August, 2001
THE RETURN OF THE GIANT KILLER – part two
by Jason Meuller
Jason Meuller: So what’s going to happen if Danny Padilla competes and does well against guys twenty-five years younger than he is?
Danny Padilla: I suppose I’ll have to reveal the secrets behind my comeback and longevity in the sport. When you look at me, you cannot guess my age, I have good skin texture, and I really don’t feel any different in the gym now than I did 25 years ago. So obviously I’m doing something right, you know? I’ll tell you a funny story. During my recent preparation for the Masters Olympia, I found that someone had gone through my gym bag and attempted to pry open my locker from the top. I was wondering why the hell someone would want to do this. I was approached by the owner of the gym. He told me that word around the gym was that Arnold had sent me some secret youth formula from Germany. There were actually guys in the gym who were convinced that I was on this magic stuff. My bag was searched and my locker broken into in an attempt to discover the fountain of youth.
JM: That’s hilarious, although it doesn’t surprise me that people might think you’ve got some secret elixer up your sleeve. For God’s sake man, look at you! Can we talk a bit about how you got started in bodybuilding?
DP: I got started in bodybuilding at the age of seven. I had an older brother and a cousin who were both champion wrestlers in high school. They used to workout with some old York barbells in the basement. I would watch them train and slowly I got involved with it as well. I picked up the weights and it was like a drug.
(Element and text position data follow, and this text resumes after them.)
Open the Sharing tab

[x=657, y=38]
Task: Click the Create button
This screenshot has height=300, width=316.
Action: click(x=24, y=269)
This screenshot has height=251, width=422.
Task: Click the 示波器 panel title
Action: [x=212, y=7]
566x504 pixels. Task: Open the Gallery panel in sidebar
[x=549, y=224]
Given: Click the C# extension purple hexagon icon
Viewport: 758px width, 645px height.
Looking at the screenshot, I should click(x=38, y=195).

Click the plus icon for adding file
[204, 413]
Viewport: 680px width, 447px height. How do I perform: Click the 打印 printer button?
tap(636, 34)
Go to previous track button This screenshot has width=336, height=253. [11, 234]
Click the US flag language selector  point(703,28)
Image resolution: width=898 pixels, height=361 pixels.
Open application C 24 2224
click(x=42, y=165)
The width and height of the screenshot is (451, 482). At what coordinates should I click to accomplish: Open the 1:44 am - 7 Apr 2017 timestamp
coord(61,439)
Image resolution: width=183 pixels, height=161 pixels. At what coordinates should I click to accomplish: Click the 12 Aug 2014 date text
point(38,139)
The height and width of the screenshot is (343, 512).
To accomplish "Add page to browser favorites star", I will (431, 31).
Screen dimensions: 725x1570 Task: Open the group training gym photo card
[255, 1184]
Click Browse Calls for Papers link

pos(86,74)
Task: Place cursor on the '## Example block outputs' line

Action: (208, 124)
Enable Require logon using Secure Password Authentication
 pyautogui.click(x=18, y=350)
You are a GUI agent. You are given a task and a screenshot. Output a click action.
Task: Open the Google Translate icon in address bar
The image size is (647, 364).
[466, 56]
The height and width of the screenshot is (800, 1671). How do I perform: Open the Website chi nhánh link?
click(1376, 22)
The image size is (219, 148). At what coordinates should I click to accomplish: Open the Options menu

I liked what I felt and so I kept going with it.
JM: Is your whole family like you, genetically gifted to put on muscle?
DP: I have two brothers that could have easily been pros; they just didn’t like the sport. I also have a younger brother who I trained for 3 months, in that time he gained close to 30 pounds of muscle – drug free, of course. He was just gifted like that. Everyone was afraid of him; they were asking me, “What are you going to do with this guy?” He eventually told me that bodybuilding just wasn’t for him, he went to college and became a school teacher and is also involved in music. In my family, I guess you could say that all the men are genetically gifted in this way.
JM: When you were coming up in the sport, who were your idols? What bodybuilders did you look to for inspiration?
DP: Back in those days you had Chuck Sipes, Chet Yorton, Bill Pearl, Sergio Oliva, Arnold Schwarzenegger, Dave Draper, Larry Scott, Harold Poole, Freddy Ortiz…those were the “guys”. They were the champions during that time period.
JM: So what was it like for you, to look up to these guys and then so quickly find yourself standing on stage next to many of them?
DP: Well, it was kind of freaky, I started competing very early. At the age of 18 I entered my first local bodybuilding show and won it. It was only a matter of a few years before I was standing on a pro contest stage in the same lineup with some of those guys that I had been reading about in the magazines during high school.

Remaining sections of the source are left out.